What to work on =
Copy all records verbatim.

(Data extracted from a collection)
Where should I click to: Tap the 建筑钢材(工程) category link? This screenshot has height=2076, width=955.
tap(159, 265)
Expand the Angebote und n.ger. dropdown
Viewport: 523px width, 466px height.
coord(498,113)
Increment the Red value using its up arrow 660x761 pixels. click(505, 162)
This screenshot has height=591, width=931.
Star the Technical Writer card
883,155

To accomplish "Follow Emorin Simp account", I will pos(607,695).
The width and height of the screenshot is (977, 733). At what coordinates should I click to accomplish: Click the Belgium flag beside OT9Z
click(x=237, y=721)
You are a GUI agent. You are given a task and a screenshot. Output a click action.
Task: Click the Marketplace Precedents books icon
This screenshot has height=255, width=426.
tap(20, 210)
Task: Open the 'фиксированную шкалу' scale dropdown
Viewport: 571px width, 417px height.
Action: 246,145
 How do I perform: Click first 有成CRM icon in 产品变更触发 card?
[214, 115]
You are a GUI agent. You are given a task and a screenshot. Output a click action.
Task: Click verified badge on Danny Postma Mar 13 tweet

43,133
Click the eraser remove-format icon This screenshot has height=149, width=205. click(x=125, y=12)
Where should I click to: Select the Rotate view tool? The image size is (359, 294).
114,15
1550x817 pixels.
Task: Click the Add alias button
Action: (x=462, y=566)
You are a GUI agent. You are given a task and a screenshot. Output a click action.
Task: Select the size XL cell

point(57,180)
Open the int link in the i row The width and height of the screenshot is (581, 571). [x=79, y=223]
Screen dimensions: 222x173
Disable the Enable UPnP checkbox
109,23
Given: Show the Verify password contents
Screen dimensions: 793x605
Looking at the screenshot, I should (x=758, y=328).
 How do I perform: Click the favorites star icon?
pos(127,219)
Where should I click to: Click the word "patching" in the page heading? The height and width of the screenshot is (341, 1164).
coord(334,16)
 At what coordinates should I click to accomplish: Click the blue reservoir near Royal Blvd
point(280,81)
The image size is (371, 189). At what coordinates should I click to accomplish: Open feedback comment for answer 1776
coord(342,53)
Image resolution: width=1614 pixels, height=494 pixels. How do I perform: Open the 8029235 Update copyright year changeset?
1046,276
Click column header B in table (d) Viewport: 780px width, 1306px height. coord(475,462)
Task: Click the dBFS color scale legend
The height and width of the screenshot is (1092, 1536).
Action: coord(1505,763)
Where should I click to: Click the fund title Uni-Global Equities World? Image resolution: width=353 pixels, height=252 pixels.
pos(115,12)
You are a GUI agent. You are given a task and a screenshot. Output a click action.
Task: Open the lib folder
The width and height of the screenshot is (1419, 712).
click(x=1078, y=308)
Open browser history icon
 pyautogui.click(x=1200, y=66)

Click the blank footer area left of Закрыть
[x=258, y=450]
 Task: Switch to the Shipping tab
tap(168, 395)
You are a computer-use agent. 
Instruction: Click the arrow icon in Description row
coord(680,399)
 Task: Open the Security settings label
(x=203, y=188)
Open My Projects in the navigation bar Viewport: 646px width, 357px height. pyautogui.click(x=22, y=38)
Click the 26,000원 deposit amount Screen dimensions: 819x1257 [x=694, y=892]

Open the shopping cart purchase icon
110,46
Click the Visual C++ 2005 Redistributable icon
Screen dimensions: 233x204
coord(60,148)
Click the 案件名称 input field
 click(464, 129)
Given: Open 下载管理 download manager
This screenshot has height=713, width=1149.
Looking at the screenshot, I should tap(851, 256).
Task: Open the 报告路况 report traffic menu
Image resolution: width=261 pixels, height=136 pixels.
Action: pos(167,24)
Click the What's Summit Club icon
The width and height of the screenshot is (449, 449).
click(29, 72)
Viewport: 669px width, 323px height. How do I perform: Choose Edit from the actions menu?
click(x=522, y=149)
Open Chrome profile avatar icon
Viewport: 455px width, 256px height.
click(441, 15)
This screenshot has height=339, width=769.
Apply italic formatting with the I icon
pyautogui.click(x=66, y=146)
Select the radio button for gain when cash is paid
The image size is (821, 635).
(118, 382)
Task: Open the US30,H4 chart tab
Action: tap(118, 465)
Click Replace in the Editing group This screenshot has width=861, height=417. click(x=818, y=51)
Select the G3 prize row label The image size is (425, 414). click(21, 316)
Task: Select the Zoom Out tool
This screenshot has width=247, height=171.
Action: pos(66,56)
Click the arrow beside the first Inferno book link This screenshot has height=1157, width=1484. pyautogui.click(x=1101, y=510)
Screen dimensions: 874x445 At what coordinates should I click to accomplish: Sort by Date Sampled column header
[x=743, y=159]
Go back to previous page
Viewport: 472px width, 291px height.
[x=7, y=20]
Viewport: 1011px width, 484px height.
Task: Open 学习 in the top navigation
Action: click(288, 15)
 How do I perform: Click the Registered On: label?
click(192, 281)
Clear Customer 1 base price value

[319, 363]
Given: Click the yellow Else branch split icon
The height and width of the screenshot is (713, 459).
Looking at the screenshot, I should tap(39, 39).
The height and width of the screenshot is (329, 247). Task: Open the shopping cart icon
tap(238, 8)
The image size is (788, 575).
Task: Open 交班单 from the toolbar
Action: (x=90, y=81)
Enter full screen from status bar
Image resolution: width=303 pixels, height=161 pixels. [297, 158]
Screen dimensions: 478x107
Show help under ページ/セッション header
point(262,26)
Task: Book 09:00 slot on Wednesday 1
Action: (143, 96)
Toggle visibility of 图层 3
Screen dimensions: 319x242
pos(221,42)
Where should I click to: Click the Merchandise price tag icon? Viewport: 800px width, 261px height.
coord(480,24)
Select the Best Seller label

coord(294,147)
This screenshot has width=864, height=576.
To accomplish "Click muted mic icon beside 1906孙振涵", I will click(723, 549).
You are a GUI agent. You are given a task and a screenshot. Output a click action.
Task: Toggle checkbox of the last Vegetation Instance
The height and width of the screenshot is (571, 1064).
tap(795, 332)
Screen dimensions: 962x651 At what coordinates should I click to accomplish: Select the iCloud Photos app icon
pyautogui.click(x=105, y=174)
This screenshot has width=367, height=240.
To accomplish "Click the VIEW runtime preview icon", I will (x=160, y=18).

Task response =
Where should I click to: Tap the 建筑钢材(工程) category link? This screenshot has height=2076, width=955.
tap(159, 265)
Expand the Angebote und n.ger. dropdown
Viewport: 523px width, 466px height.
coord(498,113)
Increment the Red value using its up arrow 660x761 pixels. click(505, 162)
This screenshot has height=591, width=931.
Star the Technical Writer card
883,155

To accomplish "Follow Emorin Simp account", I will pos(607,695).
The width and height of the screenshot is (977, 733). At what coordinates should I click to accomplish: Click the Belgium flag beside OT9Z
click(x=237, y=721)
You are a GUI agent. You are given a task and a screenshot. Output a click action.
Task: Click the Marketplace Precedents books icon
This screenshot has height=255, width=426.
tap(20, 210)
Task: Open the 'фиксированную шкалу' scale dropdown
Viewport: 571px width, 417px height.
Action: 246,145
 How do I perform: Click first 有成CRM icon in 产品变更触发 card?
[214, 115]
You are a GUI agent. You are given a task and a screenshot. Output a click action.
Task: Click verified badge on Danny Postma Mar 13 tweet

43,133
Click the eraser remove-format icon This screenshot has height=149, width=205. click(x=125, y=12)
Where should I click to: Select the Rotate view tool? The image size is (359, 294).
114,15
1550x817 pixels.
Task: Click the Add alias button
Action: (x=462, y=566)
You are a GUI agent. You are given a task and a screenshot. Output a click action.
Task: Select the size XL cell

point(57,180)
Open the int link in the i row The width and height of the screenshot is (581, 571). [x=79, y=223]
Screen dimensions: 222x173
Disable the Enable UPnP checkbox
109,23
Given: Show the Verify password contents
Screen dimensions: 793x605
Looking at the screenshot, I should (x=758, y=328).
 How do I perform: Click the favorites star icon?
pos(127,219)
Where should I click to: Click the word "patching" in the page heading? The height and width of the screenshot is (341, 1164).
coord(334,16)
 At what coordinates should I click to accomplish: Click the blue reservoir near Royal Blvd
point(280,81)
The image size is (371, 189). At what coordinates should I click to accomplish: Open feedback comment for answer 1776
coord(342,53)
Image resolution: width=1614 pixels, height=494 pixels. How do I perform: Open the 8029235 Update copyright year changeset?
1046,276
Click column header B in table (d) Viewport: 780px width, 1306px height. coord(475,462)
Task: Click the dBFS color scale legend
The height and width of the screenshot is (1092, 1536).
Action: coord(1505,763)
Where should I click to: Click the fund title Uni-Global Equities World? Image resolution: width=353 pixels, height=252 pixels.
pos(115,12)
You are a GUI agent. You are given a task and a screenshot. Output a click action.
Task: Open the lib folder
The width and height of the screenshot is (1419, 712).
click(x=1078, y=308)
Open browser history icon
 pyautogui.click(x=1200, y=66)

Click the blank footer area left of Закрыть
[x=258, y=450]
 Task: Switch to the Shipping tab
tap(168, 395)
You are a computer-use agent. 
Instruction: Click the arrow icon in Description row
coord(680,399)
 Task: Open the Security settings label
(x=203, y=188)
Open My Projects in the navigation bar Viewport: 646px width, 357px height. pyautogui.click(x=22, y=38)
Click the 26,000원 deposit amount Screen dimensions: 819x1257 [x=694, y=892]

Open the shopping cart purchase icon
110,46
Click the Visual C++ 2005 Redistributable icon
Screen dimensions: 233x204
coord(60,148)
Click the 案件名称 input field
 click(464, 129)
Given: Open 下载管理 download manager
This screenshot has height=713, width=1149.
Looking at the screenshot, I should tap(851, 256).
Task: Open the 报告路况 report traffic menu
Image resolution: width=261 pixels, height=136 pixels.
Action: pos(167,24)
Click the What's Summit Club icon
The width and height of the screenshot is (449, 449).
click(29, 72)
Viewport: 669px width, 323px height. How do I perform: Choose Edit from the actions menu?
click(x=522, y=149)
Open Chrome profile avatar icon
Viewport: 455px width, 256px height.
click(441, 15)
This screenshot has height=339, width=769.
Apply italic formatting with the I icon
pyautogui.click(x=66, y=146)
Select the radio button for gain when cash is paid
The image size is (821, 635).
(118, 382)
Task: Open the US30,H4 chart tab
Action: tap(118, 465)
Click Replace in the Editing group This screenshot has width=861, height=417. click(x=818, y=51)
Select the G3 prize row label The image size is (425, 414). click(21, 316)
Task: Select the Zoom Out tool
This screenshot has width=247, height=171.
Action: pos(66,56)
Click the arrow beside the first Inferno book link This screenshot has height=1157, width=1484. pyautogui.click(x=1101, y=510)
Screen dimensions: 874x445 At what coordinates should I click to accomplish: Sort by Date Sampled column header
[x=743, y=159]
Go back to previous page
Viewport: 472px width, 291px height.
[x=7, y=20]
Viewport: 1011px width, 484px height.
Task: Open 学习 in the top navigation
Action: click(288, 15)
 How do I perform: Click the Registered On: label?
click(192, 281)
Clear Customer 1 base price value

[319, 363]
Given: Click the yellow Else branch split icon
The height and width of the screenshot is (713, 459).
Looking at the screenshot, I should tap(39, 39).
The height and width of the screenshot is (329, 247). Task: Open the shopping cart icon
tap(238, 8)
The image size is (788, 575).
Task: Open 交班单 from the toolbar
Action: (x=90, y=81)
Enter full screen from status bar
Image resolution: width=303 pixels, height=161 pixels. [297, 158]
Screen dimensions: 478x107
Show help under ページ/セッション header
point(262,26)
Task: Book 09:00 slot on Wednesday 1
Action: (143, 96)
Toggle visibility of 图层 3
Screen dimensions: 319x242
pos(221,42)
Where should I click to: Click the Merchandise price tag icon? Viewport: 800px width, 261px height.
coord(480,24)
Select the Best Seller label

coord(294,147)
This screenshot has width=864, height=576.
To accomplish "Click muted mic icon beside 1906孙振涵", I will click(723, 549).
You are a GUI agent. You are given a task and a screenshot. Output a click action.
Task: Toggle checkbox of the last Vegetation Instance
The height and width of the screenshot is (571, 1064).
tap(795, 332)
Screen dimensions: 962x651 At what coordinates should I click to accomplish: Select the iCloud Photos app icon
pyautogui.click(x=105, y=174)
This screenshot has width=367, height=240.
To accomplish "Click the VIEW runtime preview icon", I will (x=160, y=18).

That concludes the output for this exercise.